Linus Torvalds wrote:
So no, performance is not the only reason to move to kernel space. It can
easily be things like needing direct access to internal data queues (for a
iSCSI target, this could be things like barriers or just tagged commands -
yes, you can probably emulate things like that without access to the
actual IO queues, but are you sure the semantics will be entirely right?
The kernel/userland boundary is not just a performance boundary, it's an
abstraction boundary too, and these kinds of protocols tend to break
abstractions. NFS broke it by having "file handles" (which is not
something that really exists in user space, and is almost impossible to
emulate correctly), and I bet the same thing happens when emulating a SCSI
target in user space.
Well, speaking as a complete nutter who just finished the bare bones of
an NFSv4 userland server[1]... it depends on your approach.
If the userland server is the _only_ one accessing the data[2] -- i.e.
the database server model where ls(1) shows a couple multi-gigabyte
files or a raw partition -- then it's easy to get all the semantics
right, including file handles.
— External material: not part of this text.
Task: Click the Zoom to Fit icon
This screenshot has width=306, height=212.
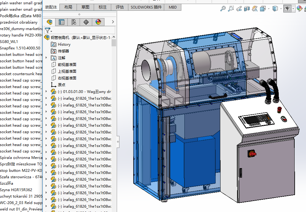Action: coord(223,9)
You're not racing with local kernel
fileserving.
Couple that with sendfile(2), sync_file_range(2) and a few other
Linux-specific syscalls, and you've got an efficient NFS file server.
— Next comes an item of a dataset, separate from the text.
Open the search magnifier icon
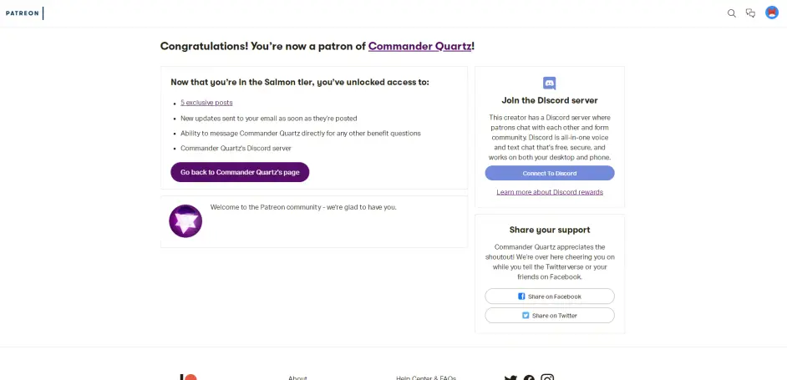The image size is (787, 380). point(732,13)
It becomes a solution similar to Apache or MySQL or Oracle.
I quite grant there are many good reasons to do NFS or iSCSI data path
in the kernel... my point is more that "impossible" is just from one
point of view ;-)
Maybe not. I _rally_ haven't looked into iSCSI, I'm just guessing there
would be things like ordering issues.
iSCSI and NBD were passe ideas at birth. :)
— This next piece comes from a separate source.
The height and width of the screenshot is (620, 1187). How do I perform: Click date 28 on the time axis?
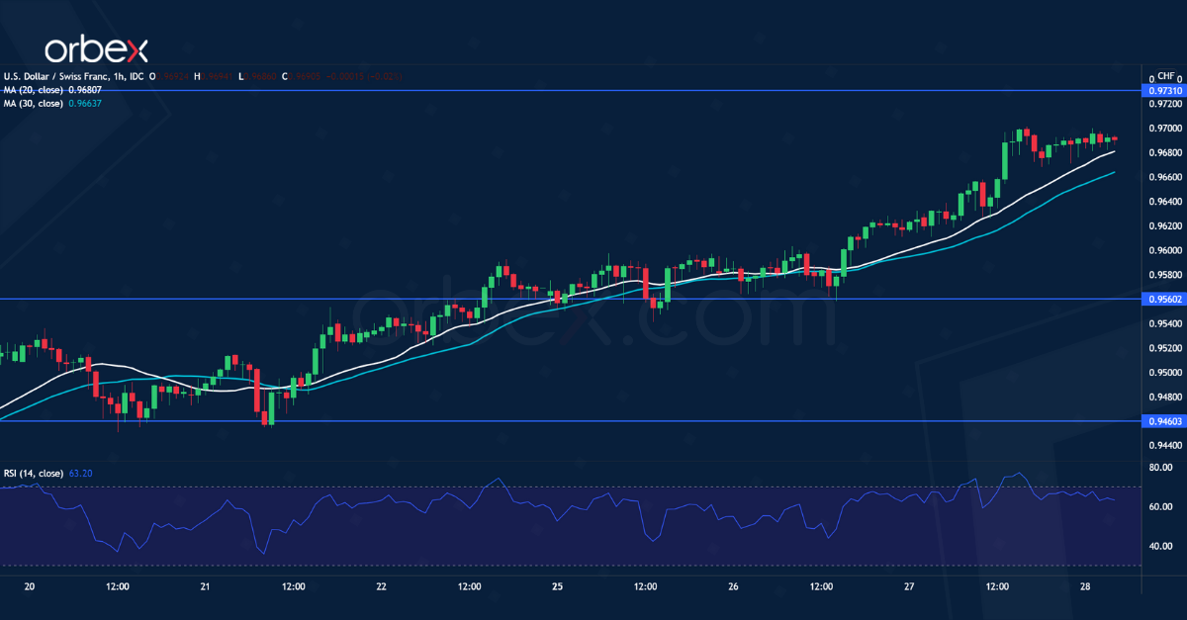point(1085,586)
Networked block devices are attractive because the concepts and
implementation are more simple than networked filesystems... but usually
you want to run some sort of filesystem on top. At that point you might
as well run NFS or [gfs|ocfs|flavor-of-the-week], and ditch your
networked block device (and associated complexity).
iSCSI is barely useful, because at least someone finally standardized
SCSI over LAN/WAN.
But you just don't need its complexity if your filesystem must have its
own authentication, distributed coordination, multiple-connection
management code of its own.
Jeff
P.S. Clearly my NFSv4 server is NOT intended to replace the kernel one.
It's more for experiments, and doing FUSE-like filesystem work.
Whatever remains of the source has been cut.